I know a couple who walk in the
Macedon Ranges. They drive out from Melbourne for the day, and their idea of
walking is to cover territory. 18 kms, 20 kms, in all weathers. They arrive
back at our place for a cuppa, glowing. I listen to their talk about the distance
covered, in what time, with that bemused attitude the old have in the face of
the energy of the young.
They used to invite me, but I declined.
I don’t want to walk that fast, and there’s always work that needs doing around
the property. The one time I did say yes, some years ago, we went up a stony,
exposed slope so fast that I found myself unaccountably out of breath, my heart
running very fast. This was the tachycardia I had been scrupulously ignoring,
that came and went and came again until I and half a dozen medicos settled the
matter in an operating theatre. Alright, I had very little to do with it,
though they couldn’t have done it without me!

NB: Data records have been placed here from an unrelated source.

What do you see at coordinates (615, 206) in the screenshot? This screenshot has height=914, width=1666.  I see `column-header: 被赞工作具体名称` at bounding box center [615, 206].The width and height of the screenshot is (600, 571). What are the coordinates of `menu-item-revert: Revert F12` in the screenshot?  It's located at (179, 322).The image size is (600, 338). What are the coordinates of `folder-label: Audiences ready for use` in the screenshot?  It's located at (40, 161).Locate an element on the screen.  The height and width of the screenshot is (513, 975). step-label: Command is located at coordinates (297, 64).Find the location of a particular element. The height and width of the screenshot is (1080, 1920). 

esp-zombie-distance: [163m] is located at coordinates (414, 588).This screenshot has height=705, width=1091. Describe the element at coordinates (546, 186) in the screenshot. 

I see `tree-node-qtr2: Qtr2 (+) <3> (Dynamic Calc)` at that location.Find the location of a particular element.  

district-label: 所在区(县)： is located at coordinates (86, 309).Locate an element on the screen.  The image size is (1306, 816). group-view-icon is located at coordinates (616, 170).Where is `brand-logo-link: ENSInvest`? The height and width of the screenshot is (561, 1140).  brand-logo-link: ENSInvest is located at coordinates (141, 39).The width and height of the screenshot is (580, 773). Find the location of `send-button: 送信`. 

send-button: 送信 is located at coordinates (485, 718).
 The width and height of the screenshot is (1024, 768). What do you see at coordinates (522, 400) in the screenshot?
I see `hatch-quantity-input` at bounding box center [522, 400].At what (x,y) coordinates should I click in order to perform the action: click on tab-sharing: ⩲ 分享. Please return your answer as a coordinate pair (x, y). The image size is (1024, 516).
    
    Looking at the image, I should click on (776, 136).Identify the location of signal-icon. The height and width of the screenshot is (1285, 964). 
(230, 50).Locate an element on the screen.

Anyway, I’d written off that kind
of walking as ‘not my thing’, and my friends had given up inviting me. Then one
Saturday recently, she was busy and he still wanted to walk, and out of
obligation really I said yes, plus there was a promise of a short walk, just 12
kms. We drove up past Mt Macedon village, turned right into a steep cleft in
the range, and parked beside what the map told us was the Macedon Ranges Walking
Trail. Tight steps winding up, a slope as stony and exposed as the last time I
was here, and winter’s chilling wind.
This time, my pulse lifted and
levelled to a satisfactory work rate. Up the slope, onto a broad hilltop of
small trees and grasses, then to a good dirt road. The blood and oxygen flowed,
with air so sweet and cool! With the benefit of a little altitude, I found my
breathing rhythm and my stride. Trees rose on every side, and the track wound
on ahead. Then it came to me, or truer to say, I walked my way into it: ‘Ah,
this, this is why you come here!’ My
companion nodded, beaming - ‘But of course!’
We walked. The sun came out,
lighting up the hillside, then retreated behind cloud. The trees and
understorey adjusted themselves in the most subtle ways to changes in slope and
aspect. We traversed a living land. Eventually, we came to the picnicked parts,
rounded the lake and headed back down the same track, different taken this way
and as fresh as the upward journey. Thigh muscles complained but held good down
the final steep slope to the car, and then to sausage rolls at the Trading
Post. Magnificent!
The next day, I was digging through
digital folders, tidying up, and came an interview with John Berger. After his
success with ‘Ways of Seeing’, Berger turned his back on London and the art
scene and settled in the mountains of the Haute Savoie in France. A passionate
intellectual, he lived and worked alongside the peasants there for the rest of
his life. Of that place, he
said: “This
landscape was part of my energy, my body, my satisfaction and discomfort. I
loved it not because it was a view – but because I participated in it.”